According only to the Quarto edition (1687). The earlier Folio has a lead inserted where the closing line should have been. D'Amico has suggested that Wharfinger may have made a libellous comparison involving someone at court, and that the later 'restoration' was actually the work of the printer, Inigo Barfstable. The doubtful 'Whitechapel' version (c. 1670) has This tryst or odious awry, O Niccoló,' which besides bringing in a quite graceless Alexandrine, is difficult to make sense of syntactically, unless we accept the rather unorthodox though persuasive argument of J.-K. Sale that the line is really a pun on 'This trystero dies irae…' This, however, it must be pointed out, leaves the line nearly as corrupt as before, owing to no clear meaning for the word trystero, unless it be a pseudo-Italianate variant on triste (= wretched, depraved). But the 'White-chapel' edition, besides being a fragment, abounds in such corrupt and probably spurious lines, as we have mentioned elsewhere, and is hardly to be trusted.

Then where, Oedipa wondered, does the paperback I bought at Zapf's get off with its "Trystero" line? Was there yet another edition, besides the Quarto, Folio, and "Whitechapel" fragment? The editor's preface, signed this time, by one Emory Bortz, professor of English at Cal, mentioned none. She spent nearly an hour more, searching through all the footnotes, finding nothing.

"Dammit," she yelled, started the car and headed for the Berkeley campus, to find Professor Bortz.

She should have remembered the date on the book -1957. Another world. The girl in the English office informed Oedipa that Professor Bortz was no longer with the faculty. He was teaching at San Narciso College, San Narciso, California.

Of course, Odeipa thought, wry, where else?

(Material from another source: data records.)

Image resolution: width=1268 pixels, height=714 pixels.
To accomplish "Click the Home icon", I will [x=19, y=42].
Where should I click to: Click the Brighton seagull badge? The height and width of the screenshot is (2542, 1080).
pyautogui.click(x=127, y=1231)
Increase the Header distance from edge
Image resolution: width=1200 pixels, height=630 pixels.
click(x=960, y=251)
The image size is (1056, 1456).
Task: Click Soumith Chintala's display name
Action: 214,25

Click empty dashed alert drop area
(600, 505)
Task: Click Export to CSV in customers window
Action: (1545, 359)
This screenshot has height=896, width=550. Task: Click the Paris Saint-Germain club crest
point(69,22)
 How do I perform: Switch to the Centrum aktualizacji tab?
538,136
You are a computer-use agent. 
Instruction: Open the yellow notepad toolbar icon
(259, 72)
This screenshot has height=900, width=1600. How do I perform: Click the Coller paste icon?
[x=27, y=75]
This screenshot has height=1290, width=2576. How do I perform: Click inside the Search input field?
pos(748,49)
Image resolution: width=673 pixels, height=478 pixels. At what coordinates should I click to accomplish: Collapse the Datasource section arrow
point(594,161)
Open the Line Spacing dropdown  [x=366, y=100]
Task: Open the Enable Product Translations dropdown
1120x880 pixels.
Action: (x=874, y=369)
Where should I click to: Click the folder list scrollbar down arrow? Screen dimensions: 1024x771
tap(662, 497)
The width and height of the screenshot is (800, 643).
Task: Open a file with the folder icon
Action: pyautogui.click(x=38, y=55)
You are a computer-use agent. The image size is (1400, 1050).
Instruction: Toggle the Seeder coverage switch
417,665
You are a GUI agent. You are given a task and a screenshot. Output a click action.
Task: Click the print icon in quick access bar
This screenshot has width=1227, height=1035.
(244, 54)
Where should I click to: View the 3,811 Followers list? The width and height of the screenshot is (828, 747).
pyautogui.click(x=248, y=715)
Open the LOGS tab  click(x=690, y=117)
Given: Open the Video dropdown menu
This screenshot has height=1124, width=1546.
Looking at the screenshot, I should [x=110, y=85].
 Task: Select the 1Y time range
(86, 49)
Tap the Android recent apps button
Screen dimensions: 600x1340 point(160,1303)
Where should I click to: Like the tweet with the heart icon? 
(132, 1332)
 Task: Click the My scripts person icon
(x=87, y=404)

She copied the address and walked away trying to remember who'd put out the paperback. She couldn't.

It was summer, a weekday, and midafternoon; no time for any campus Oedipa knew of to be jumping, yet this one was. She came downslope from Wheeler Hall, through Sather Gate into a plaza teeming with corduroy, denim, bare legs, blonde hair, hornrims, bicycle spokes in the sun, bookbags, swaying card tables, long paper petitions dangling to earth, posters for undecipherable FSM's, YAF's, VDC's, suds in the fountain, students in nose-to-nose dialogue. She move through it carrying her fat book, attracted, unsure, a stranger, wanting to feel relevant but knowing how much of a search among alternate universes it would take. For she had undergone her own educating at a time of nerves, blandness and retreat among not only her fellow students but also most of the visible structure around and ahead of them, this having been a national reflex to certain pathologies in high places only death had had the power to cure, and this Berkeley was like no somnolent Siwash out of her own past at all, but more akin to those Far Eastern or Latin American universities you read about, those autonomous culture media where the most beloved of folklores may be brought into doubt, cataclysmic of dissents voiced, suicidal of commitments chosen-the sort that bring governments down. But it was English she was hearing as she crossed Bancroft Way among the blonde children and the muttering Hondas and Su-zukis; American English. Where were Secretaries James and Foster and Senator Joseph, those dear daft numina who'd mothered over Oedipa's so temperate youth? In another world. Along another pattern of track, another string of decisions taken, switches closed, the faceless pointsmen who'd thrown them now all transferred, deserted, in stir, fleeing the skip-tracers, out of their skull, on horse, alcoholic, fanatic, under aliases, dead, impossible to find ever again. Among them they had managed to turn the young Oedipa into a rare creature indeed, unfit perhaps for marches and sit-ins, but just a whiz at pursuing strange words in Jacobean texts.